Nilai tersebut dibutuhkan untuk menahan produksi di hulu yang mengalami penurunan dengan mengembangkan infrastruktur gas dan memperluas kapasitas pengilangan demi memenuhi kebutuhan minyak yang makin meningkat.
"Kami juga percaya bahwa peningkatan proporsi investasi kemungkinan akan jatuh ke Pertamina sebagai produsen minyak dan gas milik negara dan produsen domestik sebagai investasi asing moderat di tengah lingkungan peraturan yang berkembang, "kata Asisten Wakil Presiden dan Analis Moody Rachel Chua dalam keterangan tertulis, Selasa, 2 Oktober 2018.
Chua mengatakan sekitar 80 persen atau USD120 miliar dari investasi tersebut diperlukan untuk kegiatan eksplorasi di hulu dan sisanya USD30 miliar untuk segmen hilir.
Tanpa adanya lonjakan dalam investasi, Moody's memperkirakan total produksi migas di Indonesia akan turun hampir 20 persen di 2022 dari produksi di 2017.
Investasi di hulu Indonesia mengalami penurunan hampir lima puluh persen dalam kurun waktu empat tahun terakhir sebagai dampak dari penurunan harga minyak global yang membuat pertumbuhan perusahaan melambat.

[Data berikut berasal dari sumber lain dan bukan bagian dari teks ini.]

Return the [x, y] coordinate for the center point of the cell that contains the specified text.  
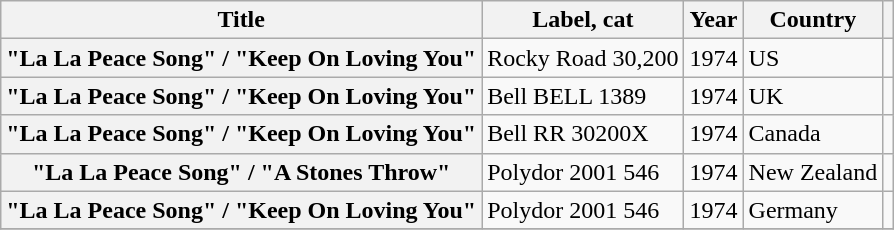
UK [813, 96]
New Zealand [813, 172]
"La La Peace Song" / "A Stones Throw" [242, 172]
Germany [813, 210]
Year [714, 20]
Bell RR 30200X [583, 134]
Title [242, 20]
Rocky Road 30,200 [583, 58]
Canada [813, 134]
Country [813, 20]
Label, cat [583, 20]
US [813, 58]
Bell BELL 1389 [583, 96]
Identify which cell holds the provided text, then report its [x, y] central coordinate. 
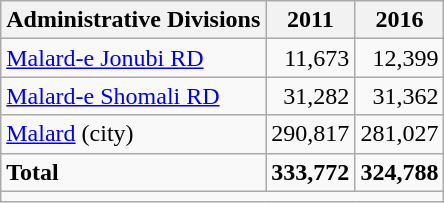
11,673 [310, 58]
Malard-e Shomali RD [134, 96]
Administrative Divisions [134, 20]
281,027 [400, 134]
324,788 [400, 172]
Total [134, 172]
31,362 [400, 96]
Malard (city) [134, 134]
2016 [400, 20]
2011 [310, 20]
12,399 [400, 58]
290,817 [310, 134]
333,772 [310, 172]
31,282 [310, 96]
Malard-e Jonubi RD [134, 58]
Find where the given text appears and provide that cell's center as [X, Y] coordinate. 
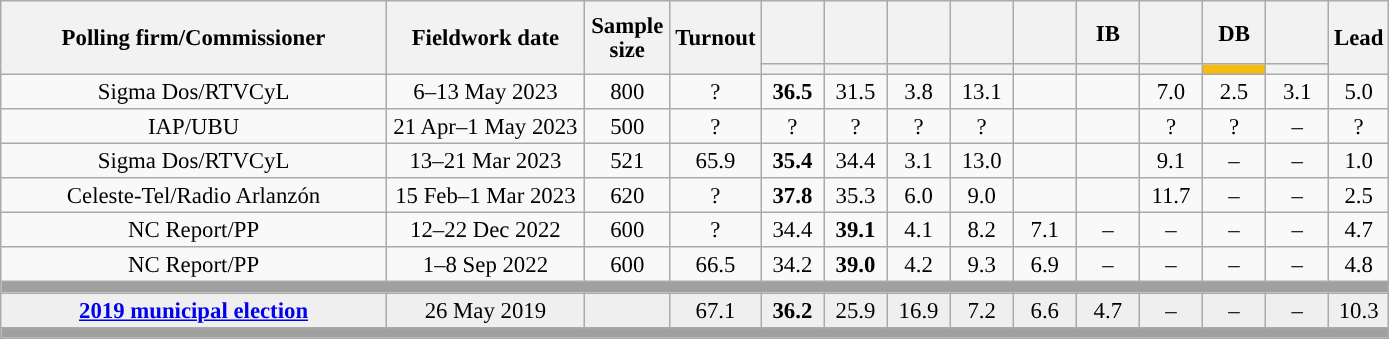
2019 municipal election [194, 310]
34.2 [792, 266]
9.1 [1170, 162]
3.8 [918, 92]
Polling firm/Commissioner [194, 38]
620 [627, 196]
6.6 [1044, 310]
4.1 [918, 230]
37.8 [792, 196]
521 [627, 162]
36.2 [792, 310]
10.3 [1359, 310]
12–22 Dec 2022 [485, 230]
Lead [1359, 38]
1.0 [1359, 162]
39.1 [856, 230]
800 [627, 92]
13–21 Mar 2023 [485, 162]
67.1 [716, 310]
IB [1108, 32]
36.5 [792, 92]
6.9 [1044, 266]
13.1 [982, 92]
7.0 [1170, 92]
8.2 [982, 230]
9.3 [982, 266]
21 Apr–1 May 2023 [485, 126]
65.9 [716, 162]
15 Feb–1 Mar 2023 [485, 196]
Sample size [627, 38]
35.4 [792, 162]
5.0 [1359, 92]
Turnout [716, 38]
4.2 [918, 266]
4.8 [1359, 266]
9.0 [982, 196]
25.9 [856, 310]
Fieldwork date [485, 38]
7.2 [982, 310]
7.1 [1044, 230]
13.0 [982, 162]
500 [627, 126]
DB [1234, 32]
16.9 [918, 310]
39.0 [856, 266]
26 May 2019 [485, 310]
35.3 [856, 196]
1–8 Sep 2022 [485, 266]
31.5 [856, 92]
66.5 [716, 266]
IAP/UBU [194, 126]
11.7 [1170, 196]
Celeste-Tel/Radio Arlanzón [194, 196]
6.0 [918, 196]
6–13 May 2023 [485, 92]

Dalam laporan Moody's juga disebutkan Indonesia akan menjadi pengimpor gas nett setelah 2022 karena produksi domestik tidak mampu mengimbangi permintaan.
Indonesia juga diprediksi akan bergantung pada impor minyak mentah. Kapasitas penyulingan dometik yang teratas membuat Indonesia kemungkinan mengimpor minyak bumi lebih dari 55 persen atau mengalami kenaikan dari saat ini 40 persen.